Los zapatos siepre deberán ser cómodos

Un punto clave para garantizar un buen caminar es tener el calzado correcto. A la hora de comprarlo pueden surgir algunas dudas, por eso hoy te brindaremos algunos consejos para que la elección sea la adecuada.

Lo importante es evaluar el calce de los zapatos, más aún cuando su pie está en pleno crecimiento y la talla podrá variar, lo mismo que la forma de su pie. Un zapato que no tenga el largo, ancho y la profundidad adecuada provocarán problemas en sus pies, lastimarán sus uñas y generará que los dedos no crezcan como deben.

Se estima que los bebés de 24 a 36 meses tienen un crecimiento de mitad de talla cada cuatro meses y cuando superan los tres años de edad se crece media talla de pie cada seis meses. Además del largo se tiene que pensar en el alto del empeine, en este punto se podrá buscar zapatos que se ajusten mediante velcro o cordones, los que podrán adaptarse a los distintos altos y anchos.

Revisar siempre la punta del zapato para que no les presione sus uñas ni sus dedos, los que tienen puntas redondeadas contarán con más espacio y movimiento, volviéndolos una opción muy cómoda.

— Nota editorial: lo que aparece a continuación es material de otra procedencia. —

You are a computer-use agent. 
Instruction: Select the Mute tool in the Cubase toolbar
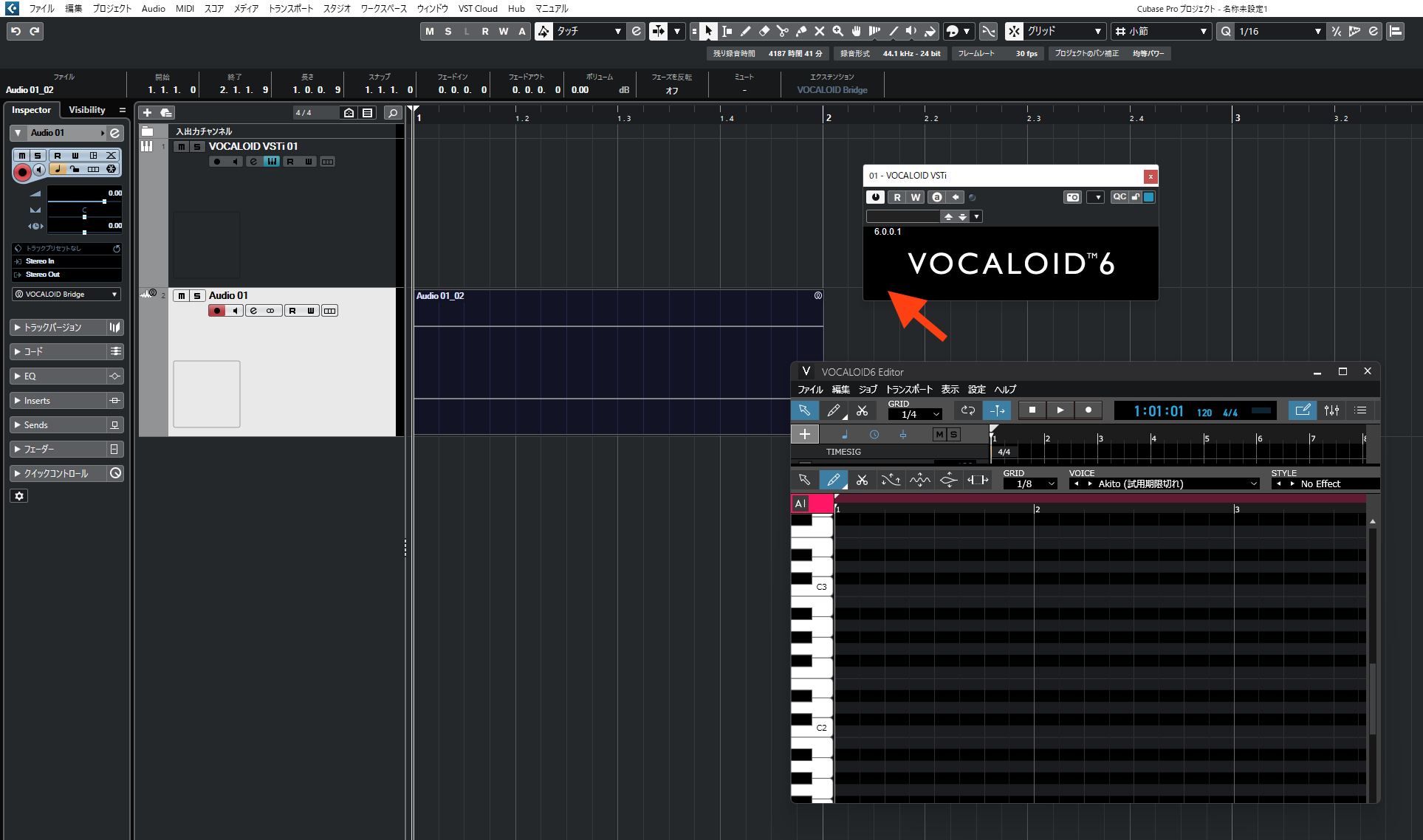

Los zapatos de los niños, lo mismo que sucede con los adultos, deberán resultar cómodos desde el momento de probarlos. Si elegimos un modelo con la esperanza de que después de amolde o se ablande seguramente nos sentiremos defraudados más tarde, estos zapatos quizás no fueron diseñados correctamente o, simplemente, no encajan con las necesidades del pequeño.

Los zapatos de los niños, lo mismo que sucede con los adultos, deberán resultar cómodos desde el momento de probarlos.

Partes de un zapato

Los zapatos cuentan con cuatro partes diferentes: la plantilla, la suela, el taco y su parte superior. La parte superior deberá estar confeccionada en lona, cuero o algunos materiales como red (calzados más modernos). Tengamos presente que los pies de los pequeños transpiran mucho y la parte superior del calzado que vayan a usar tendrán que dejar ingresar el aire. Evitar siempre los calzados de materiales plásticos o sintéticos.

Su plantilla, por la misma razón deberá ser de un material absorbente. Además tendrá que ser acolchonada. Generalmente, salvo que el médico indique lo contrario, los niños no necesitarán plantillas ortopédicas. Pensemos que el arco termina de desarrollarse entre los 6 y 8 años de edad.

La suela será la encargada de darle amortiguación, flexibilidad y adherencia al calzado. Algunas suelas muy gruesas provocan caídas en los niños entorpeciendo sus movimientos.

Los zapatos que usarán nuestros pequeños no necesitarán de tacos, especialmente cuando están aprendiendo a caminar. Años más tarde se podrá elegir modelos que tengan apenas un centímetro de taco. Los zapatos altos provocan que al caminar el pie se deslice para adelante apretando los dedos en su interior.

En el caso de los pequeños en edad escolar podremos elegir entre distintas opciones, como calzados deportivos, zapatos de senderismo, sandalias. Lo importante es que estén bien ventilados, sean flexibles y su precio sea razonable.